Overall, the GenoMycAnalyzer gDST for first-line drugs exhibited excellent predictive values (Fig. 2 and Table 2): 95.9% sensitivity and 97.3% specificity for rifampicin, 91.0% sensitivity and 97.7% specificity for isoniazid, and 89.9% sensitivity and 91.9% specificity for ethambutol. The sensitivity for pyrazinamide was lower than that for other first-line drugs (79.6% sensitivity and 96.2% specificity), which is consistent with a previous report [10]. The predictive values for second-line drugs varied for each drug, with sensitivities ranging from 98.2% (levofloxacin) to 74.9% (capreomycin) and specificities ranging from 98.7% (amikacin) to 79.5% (ethionamide) (Fig. 2 and Table 2). The sensitivity for assigning MDR-TB and XDR-TB was 88.2% (95% CI 86.5–89.7%) and 83.1% (95% CI 72.9–90.7%), respectively.
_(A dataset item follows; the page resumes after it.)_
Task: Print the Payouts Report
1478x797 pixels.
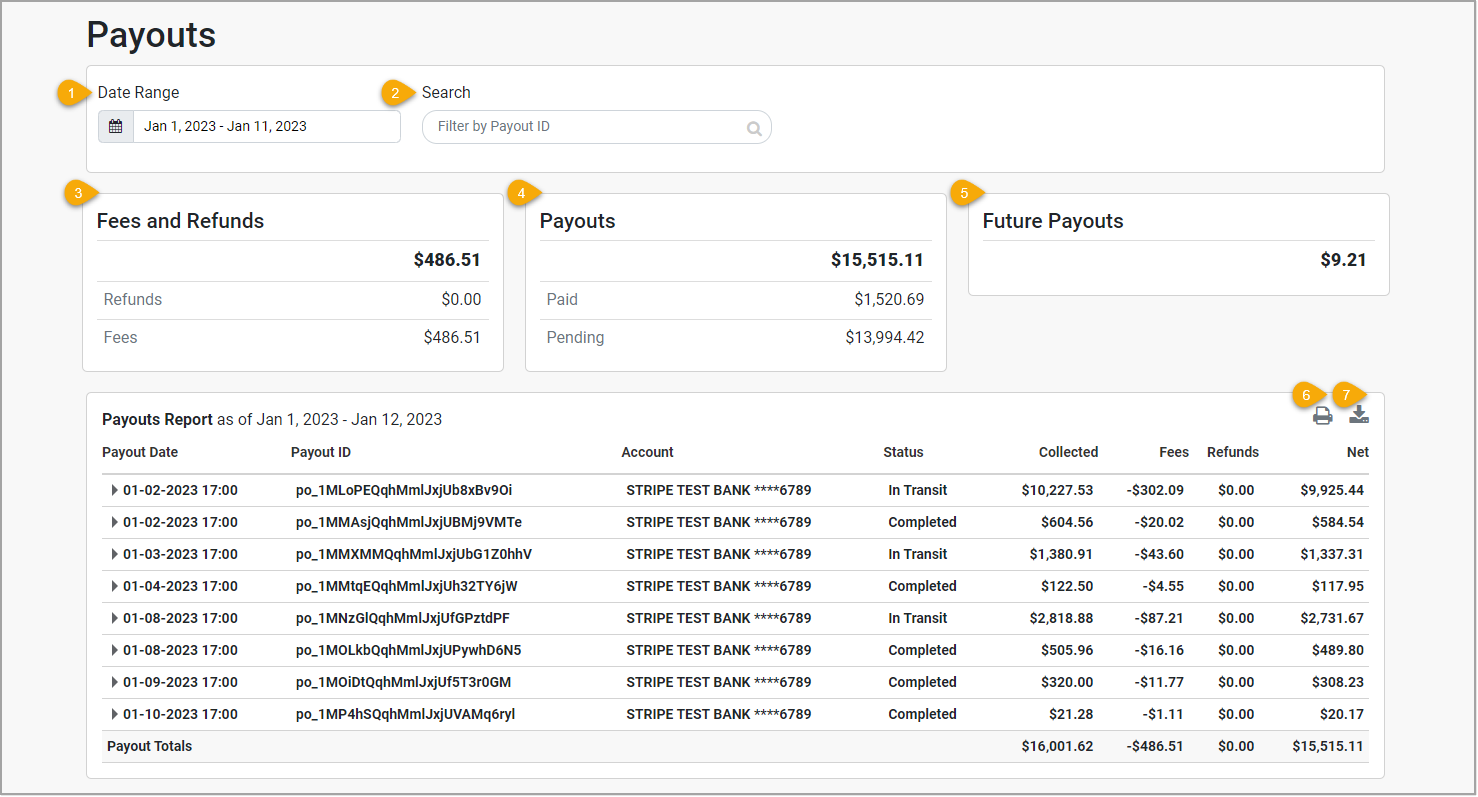Action: tap(1323, 415)

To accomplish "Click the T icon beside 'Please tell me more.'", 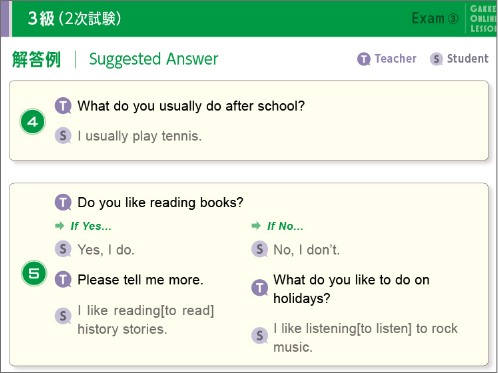I will tap(63, 279).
Table 2 Performances of GenoMycAnalyzer for genotypic drug susceptibility testing

Full size table

Next, we calculated the differences in AUC between the GenoMycAnalyzer and WHO mutational catalogue datasets and found that the predictive values for pyrazinamide, levofloxacin, and kanamycin were significantly better than those reported in the WHO mutational catalogue (Additional file 1: Table S5). In contrast, the predictive values for streptomycin and ethionamide were poorer than those of the WHO mutational catalogue. The predictive values for the remaining six drugs were not significantly different from those reported in the WHO mutational catalogue, suggesting the non-inferiority of the GenoMycAnalyzer (Additional file 1: Table S5).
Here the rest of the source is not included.